Now if the African National Congress (ANC) is building the same houses, actually far worse houses than the apartheid regime, what are they implying about our humanness as a people? They even have the guts to build RDP Flats, where in one flat 200 people are living. Few years in, sewerage overflowing, water and electricity scarcity, ghastly overcrowding, violence will be common in the ‘mini-suburb’ of Clayville.
I was discouraged by a couple of people about writing this opinion article because it appears as though I am not appreciating what the ANC is doing. ‘What about the people who moved from shacks to live in those RDP, it means a lot to them. They will have a bathroom, two bedrooms and a small kitchen, that’s something.’ Of course, I could imagine them opening the door to their new house with their paraffin stove, worn-out microwave, and a couple of dishes by their sides. With their RDP flat neighbors giving them intense looks since their items are oozing cockroaches.

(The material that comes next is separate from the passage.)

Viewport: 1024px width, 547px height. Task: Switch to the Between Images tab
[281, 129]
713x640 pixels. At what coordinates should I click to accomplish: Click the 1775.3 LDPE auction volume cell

However, I couldn’t shake the thought of how the ANC has dehumanized us to the point of making us appreciate what shouldn’t ‘really’ be appreciated. They make us appreciate small and almost-impossible-to-live-in houses, school toilets, free education, food, health care, etc. They have mastered the art of making a mockery out of black people.
But maybe I am indeed reaching here, because weeks ago the ANC was celebrating that it has been able to supply people with zinc containers. Saying the containers are much more secure and safer than shacks.
Whichever way you think about Clayville, it doesn’t change the bitter truth that it is the total reinforcement of the township and in the few years to come, it will be more dangerous and more insane than the well-known townships. Hunger, unemployment and human proximity breed violence; and it seems like those who live in the bond houses will suffer the most.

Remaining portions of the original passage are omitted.